BUCKHANNON — The first reading for ordinance 433, establishing a municipal sales and use tax was delayed at the city council meeting Dec. 21.
City Attorney Tom O’Neill said he received a call from the Department of Revenue Dec. 18 and they said the first reading of the ordinance could not continue until after the Home Rule Board meets Jan. 16.
“We had developed a process by which we had planned on enacting this ordinance before the end of the year and submitting it to the tax department wording the ordinance in such a way that it would explicitly only take effect upon adoption of the of the amendment to the Home Rule plan by the municipal home rule board and the tax department has nixed that plan.”
O’Neill said they asked if they could continue with the first reading of the ordinance at the scheduled meeting and have the second reading after the Home Rule Board meeting in January and if they could continue to submit all the rest of the materials they have gathered to support the ordinance, but the Department of Revenue denied that request.
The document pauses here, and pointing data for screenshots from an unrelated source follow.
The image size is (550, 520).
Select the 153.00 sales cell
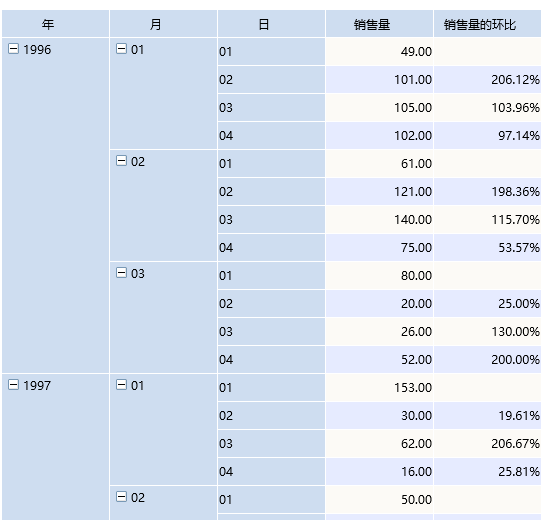click(x=380, y=388)
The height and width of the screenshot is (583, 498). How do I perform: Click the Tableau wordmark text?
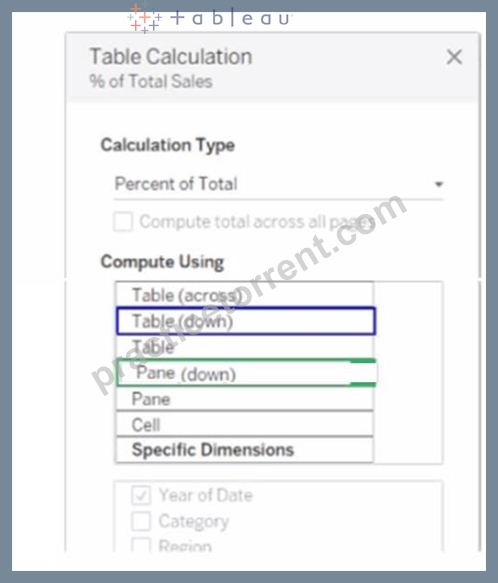231,17
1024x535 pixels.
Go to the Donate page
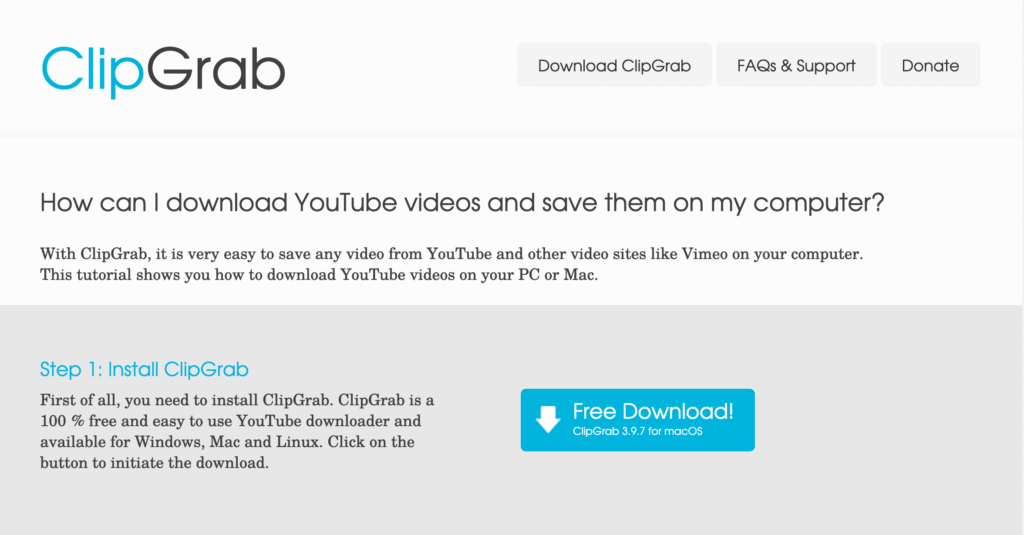coord(930,65)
“We cannot take any action on this ordinance or on our application submission to them until after the Home Rule board meets on Jan. 16 and as we expect they will grant our amended application.”
Mayor David McCauley said the sales tax is necessary for completing projects throughout Buckhannon.
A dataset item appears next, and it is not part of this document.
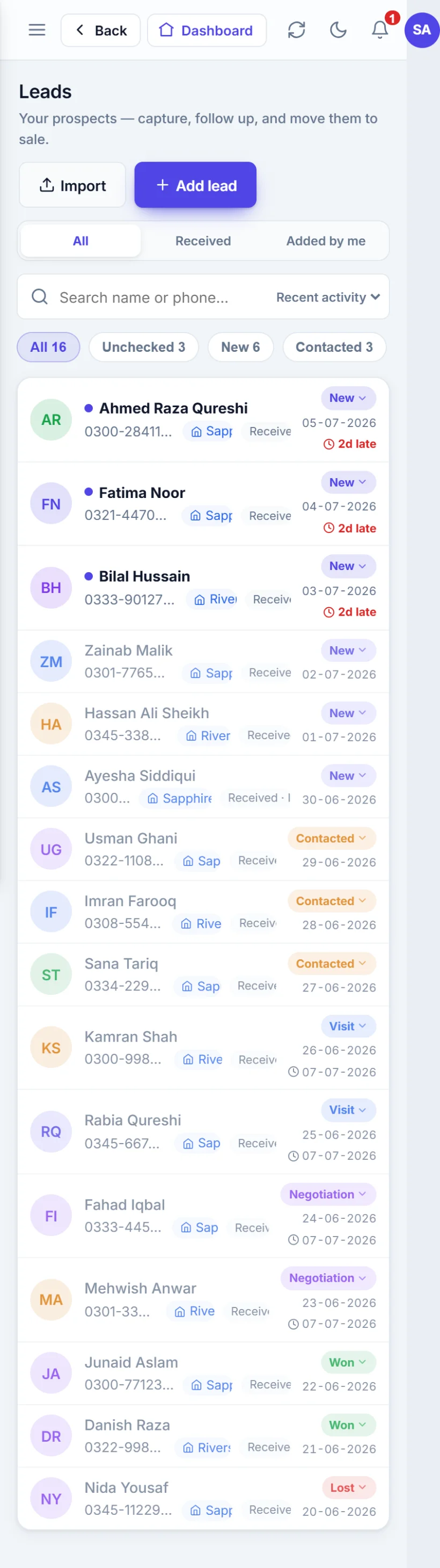
Task: Toggle dark mode moon icon
Action: point(339,30)
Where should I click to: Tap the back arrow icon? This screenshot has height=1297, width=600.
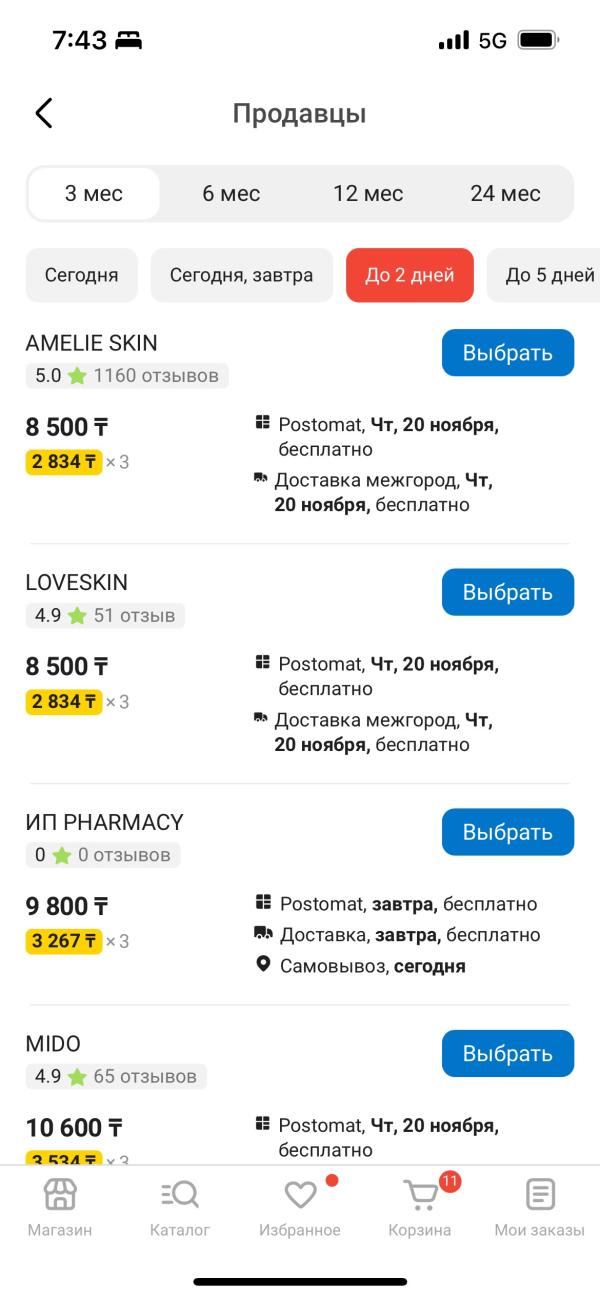[x=44, y=113]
“Our general fund revenues have been stagnant for five years we've seen slight ebbing up, and then a slight up and down, but over the five year period, it's been a lot,” McCauley said. “In order to continue to advance our projects we need more revenue and it's the general fund that drives virtually all of those projects.”
The mayor said they want to use the tax for projects such as the Stockert Youth and Community Center, more paving, build more sidewalks and make improvements to the dog park.
“We need the extra revenue and our projections are that we will realize about one million dollars new revenue for the general
McCauley said they hoped to start collecting the tax at the beginning of the next fiscal year.
“We want to we want to try to position ourselves so that there's no doubt about the opportunity to start collecting the tax at the very beginning of the next fiscal year so that we could budget that money as we go through the February and March budgeting process,” McCauley said. “July 1 is just the best time to do it and I'd rather not do it in September or December.”
McCauley said he is fairly confident that their application will be approved.
“I think it's just a matter of time, but we remain hopeful and optimistic that we'll be able to affect this by July 1.”